- The Washington Times - Tuesday, March 8, 2005

The Mexican government has asked U.S. officials to ensure illegal-immigration protesters patrolling the Arizona border next month do not abuse Mexican nationals caught illegally entering the United States.

In a diplomatic note to U.S. officials, Geronimo Gutierrez, undersecretary for North American affairs at Mexico’s Foreign Ministry, suggested it was “very probable” the protesters could violate the rights of illegal aliens, and that they must be monitored.

“What there is concern about is that some of these actions that could be taken could be in violation of federal and state laws to the detriment of Mexican citizens,” Mr. Gutierrez said. “Mexico doesn’t want the rights of its citizens transgressed, especially if those actions are in violation of federal and state laws.”

Earlier this year, Mr. Gutierrez was involved in the distribution of about 1.5 million comic-book guides that warned Mexican nationals about the dangers of crossing illegally into the United States and offered tips on how to stay safe. It was published by Mexico’s Foreign Relations Department.

The volunteers will spend 30 days on the Arizona-Mexico border beginning April 1 as part of what has been called the “Minuteman Project.” The protest is aimed at highlighting what the volunteers call the United States’ failure at immigration enforcement.

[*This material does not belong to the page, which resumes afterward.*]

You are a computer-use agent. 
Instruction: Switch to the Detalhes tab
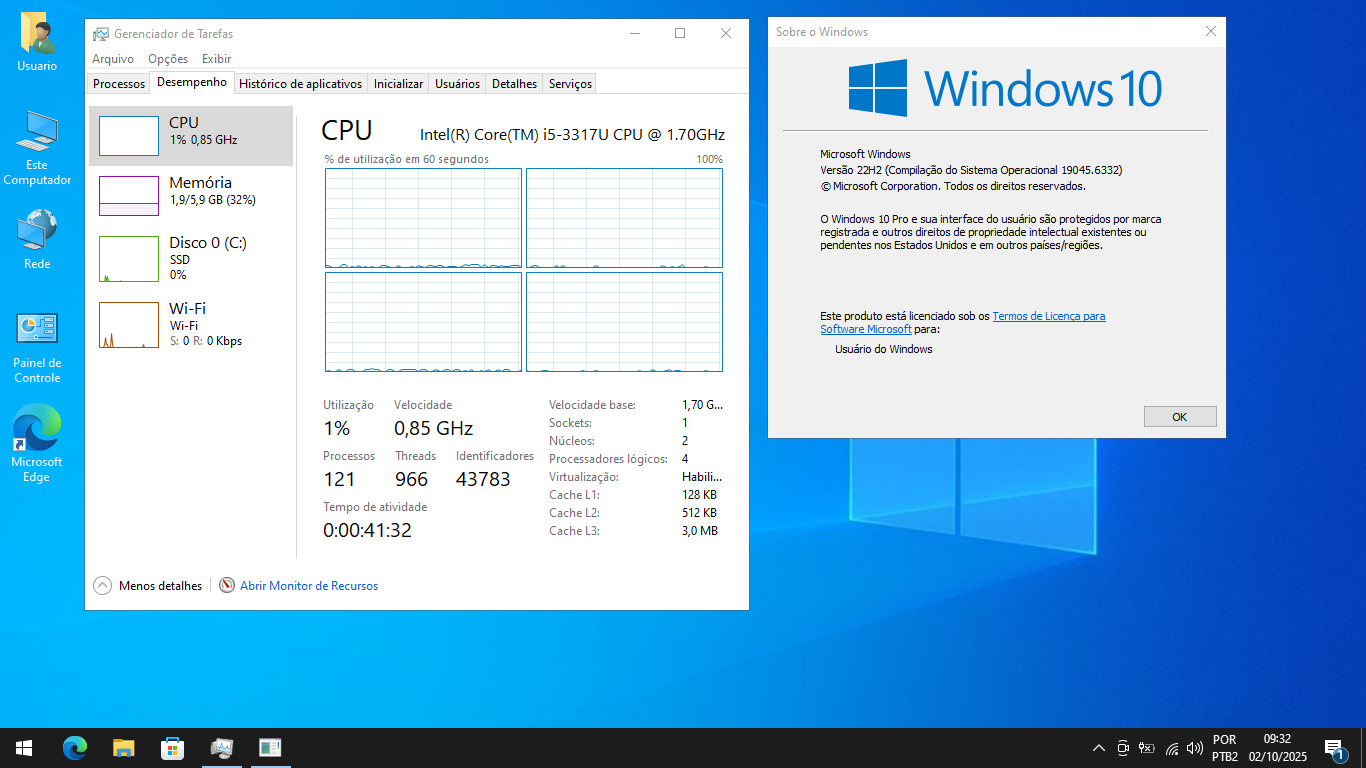coord(514,84)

James Gilchrist, a project organizer, yesterday said the volunteers would be posted along the border to observe illegal aliens coming into this country and report them to the U.S. Border Patrol. He said none of the volunteers, some of whom will be armed, will attempt to confront the aliens, and those who do will be sent home.

“Currently, about 5,000 ‘unapprehended’ illegal aliens trespass the Arizona-Mexico border daily, and another 5,000 invade the United States from the Texas, California and New Mexico borders. That’s 10,000 a day … over 3 million a year,” said Mr. Gilchrist.

The event “will tune the American people into the shameful fact that 21st century minutemen/women have to help secure U.S. borders because the U.S. government refuses to provide our dutiful Border Patrol with the manpower and funding required to do so,” said Mr. Gilchrist, a retired certified public accountant in California.

The list of volunteers has more than tripled over the past month and includes representatives from every state, including 10 from Virginia and two from Maryland.

Focusing on a 20-mile stretch of border lowlands in the San Pedro River Valley, near Naco, Ariz., 90 miles southeast of Tucson, the volunteers will be assigned to ground observation posts, aerial surveillance from 16 aircraft and a communications center to report illegal aliens crossing into the country.

The targeted area has become a high-traffic corridor for illegal aliens because it has water, level ground, places to camp and wood to burn.

“Volunteers of the Minuteman Project will assemble under the First Amendment and protest their disappointment with federal, state and local political representatives who have deliberately neglected and avoided the enforcement of immigration laws,” Mr. Gilchrist said. “If the United States is to be heralded as a nation ruled by law, then it must actually enforce its laws.

“Anything less would relegate this great nation to dictator or mob rule … something the Founding Fathers ingeniously sought to prevent,” he said.

More than 1.15 million illegal aliens were apprehended last year by the Border Patrol while attempting to enter the United States. Nearly 40 percent of them were detained in southern Arizona along a 260-mile stretch of border known as the Tucson sector.

Federal and state law-enforcement authorities have expressed concern over the safety of the volunteers, many of whom will camp out along the border.

Tucson Sector Border Patrol Chief Michael Nicely has said the agency is “always concerned about civilians who put themselves in danger,” adding that alien and drug smugglers who use the area to bring their illicit cargo into the United States have not hesitated to assault his agents.

Cochise County Sheriff Larry Dever, whose jurisdiction includes the targeted area, also has warned of violence and has told those participating in the blockade to obey the law.